2, propose in the present invention to presort as knowledge base using data characteristics, then in conjunction with SVM algorithm sorting technique as a supplement, drastically increase the combination property of sorter.

The above, be only the present invention's preferably embodiment, but protection scope of the present invention is not limited thereto.Anyly be familiar with those skilled in the art in the technical scope that the present invention discloses, be equal to according to technical scheme of the present invention and inventive concept thereof and replace or change, all should be encompassed in protection scope of the present invention.

Claims

1., based on an intelligent information sorting technique for data characteristics, it is characterized in that, the method comprises:

According to data characteristics creation of knowledge storehouse, Chinese web page to be sorted is presorted, greatly accelerate the classification speed of webpage.

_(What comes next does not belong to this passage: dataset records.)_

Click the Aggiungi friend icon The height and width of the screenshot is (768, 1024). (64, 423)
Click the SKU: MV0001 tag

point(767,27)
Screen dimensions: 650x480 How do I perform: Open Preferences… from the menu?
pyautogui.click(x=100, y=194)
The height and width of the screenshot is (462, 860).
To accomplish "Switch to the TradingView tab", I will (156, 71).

2. method according to claim 1, is characterized in that, the described method of presorting comprises:

(1) extract web page title content, compare with antistop list in knowledge base, judge word generic, add up word in the title occurrence frequency in of all categories; (2) if the uni-gram frequency belonging to certain classification is maximum, then think that webpage belongs to this classification; (3) if the uni-gram frequency belonging to two classifications is equal, then compare category preferences, be divided into the classification that priority is larger; (4) if priority is identical, then presort unsuccessfully, need to use SVM classifier to continue classification.

3. method according to claim 1, is characterized in that, described knowledge base creates and comprises:

(1) mark by the <title> of all webpages in each classification extraction training set the content comprised, and word segmentation processing is carried out to it, then add up word frequency respectively, and by word frequency descending sort; (2) using selected part from these words as the knowledge base of classifying in advance, the principle chosen is the word that word frequency is the highest from each classification, check whether it occurred in other classifications, if do not occurred in other classifications, then it is chosen for such other knowledge base.

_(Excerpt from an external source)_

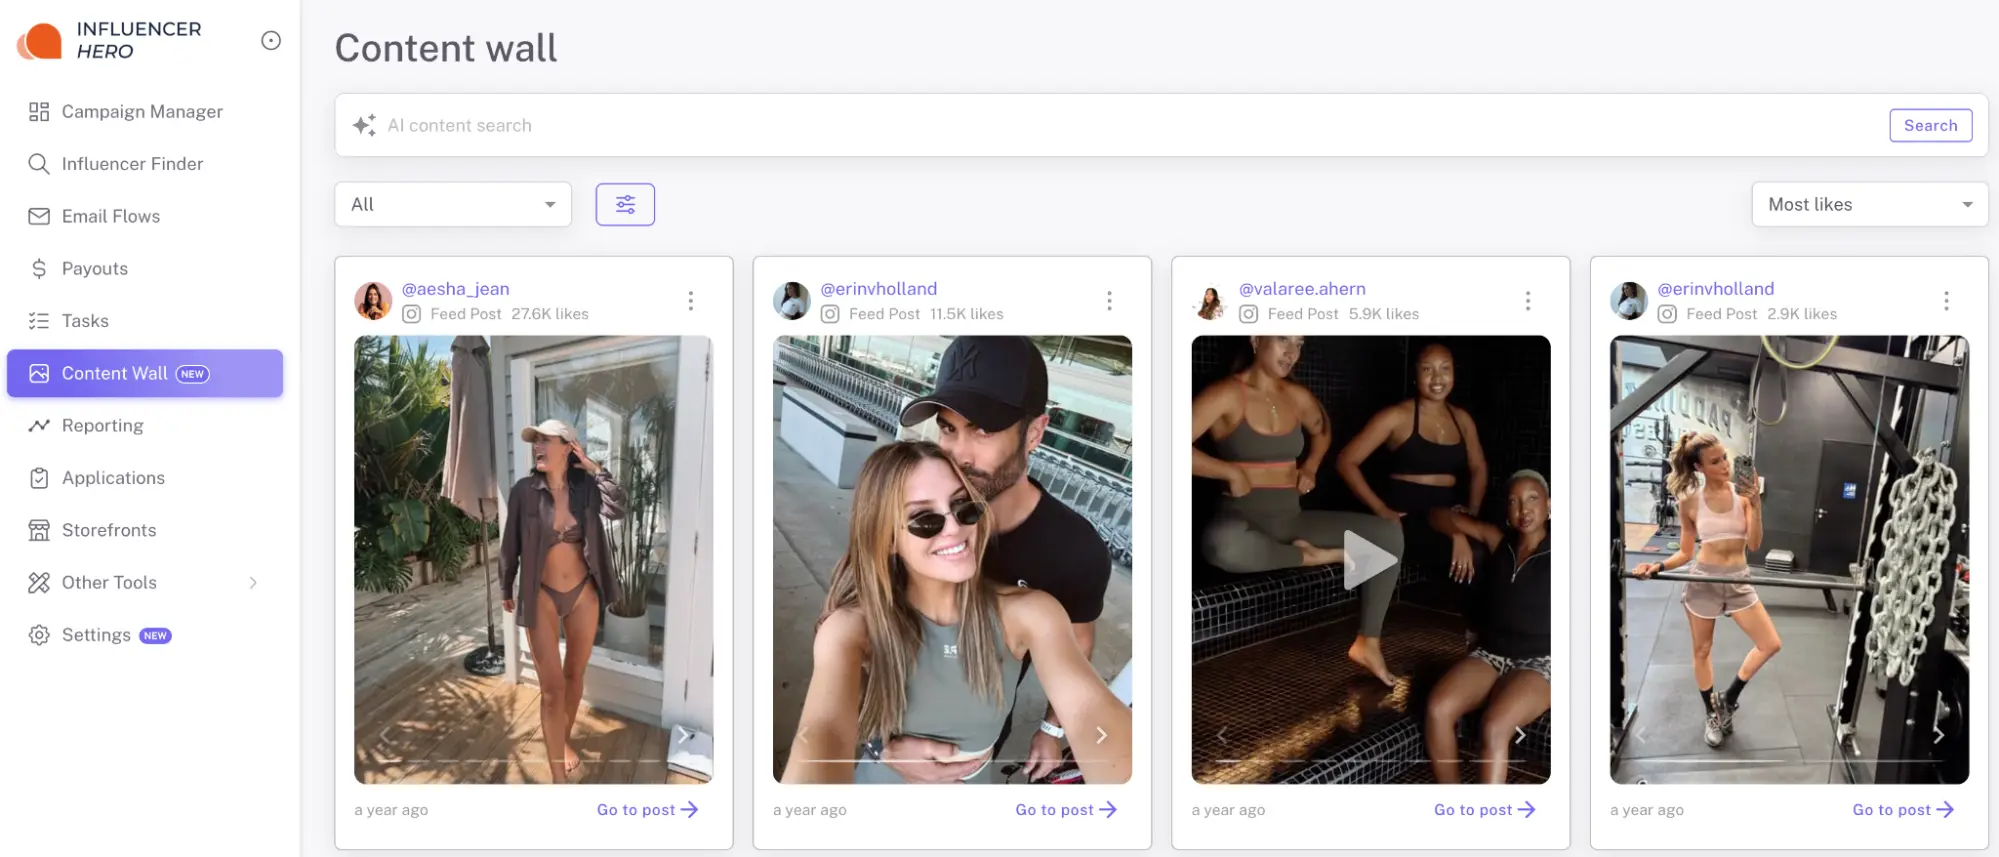Open three-dot menu on aesha_jean post
Image resolution: width=1999 pixels, height=857 pixels.
point(691,301)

4. method according to claim 1, is characterized in that, the establishment principle of described SVM classifier comprises:

(1) given training set is established

T∈{(x ₁，y ₁)，(x ₂，y ₂)，…，(x _i，y _i)}∈(X*Y) ^l

Wherein, x _i∈ X=R ⁿ, y _i∈ Y={-1,1}, i=1,2 ..., l

(2) select applicable kernel function K (x, x ') and punishment parameter C, construct and solve following optimization problem:

0≤α _i≤Ci＝1，2，3…l

Obtain optimum solution

(4) decision function is constructed

。

5. method according to claim 4, it is characterized in that, the building method of described proper vector comprises:

(1) usage space vector model (VectorSpaceModel) will treat that training webpage body text converts proper vector to; In the model, each text document is expressed as following proper vector:

V(d)＝(t ₁，ω ₁(d)；t ₂，ω ₂(d)；…；t _n，ω _n(d)；)

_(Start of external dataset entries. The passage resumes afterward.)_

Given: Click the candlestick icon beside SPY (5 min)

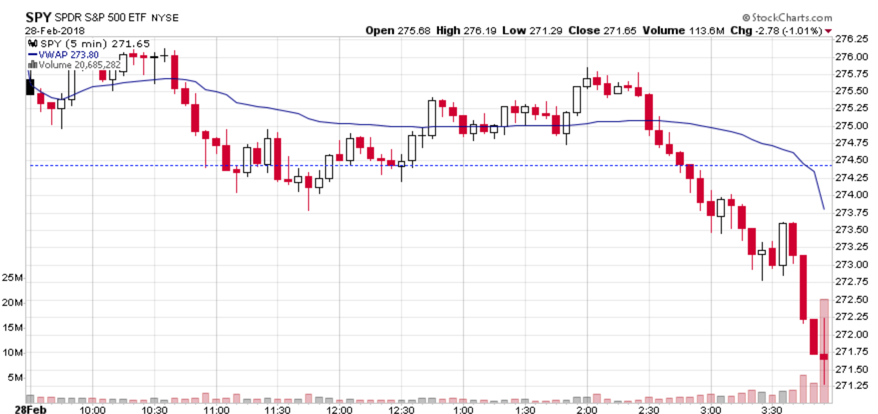Looking at the screenshot, I should (x=32, y=43).
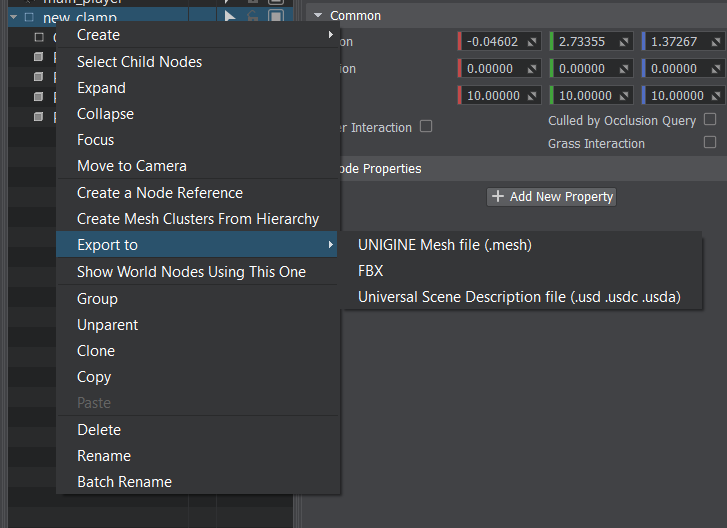
Task: Click the plus icon on Add New Property
Action: [x=498, y=197]

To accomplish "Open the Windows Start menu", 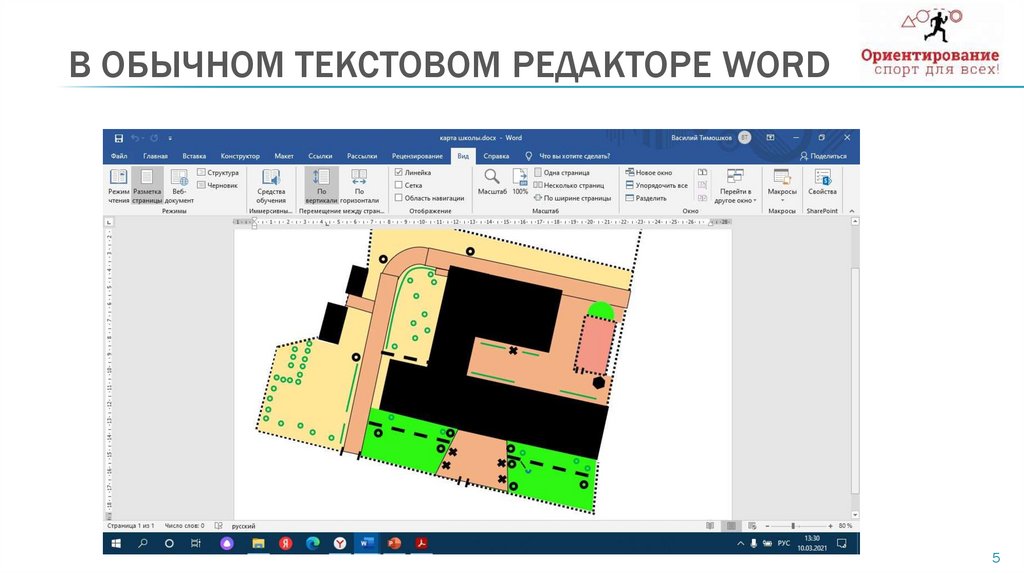I will click(x=116, y=543).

Wherein t _ifor characteristic item, ω _id () is t _iweight in a document;

(2) characteristic item weights omega in a document _id () can use the traditional Weight algorithm based on TF-IDF to calculate, computing formula is as follows:

Wherein, tf _id () is t _ithe frequency occurred in document d, N is the total number of files in document sets, n _kfor there is characteristic item t _knumber of files;

(3) in Web page representation, the weighted value of two factor effect characteristics items is had: one is the frequency that characteristic item occurs in a document, and one is the position that characteristic item occurs in a document; Adopt the method for diverse location Feature Words being given to different weight factor, weight factor computing formula is as follows:

Wherein, represent the average word frequency of core word, represent the average word frequency of non-core word, d _kand N _kbe respectively core word word frequency and core word number, d ₀and N ₀be respectively non-core word word frequency and non-core word word number; Core word comprises the word that in word in <title> and <meta> mark, keywords, description position occurs, all the other are non-core word.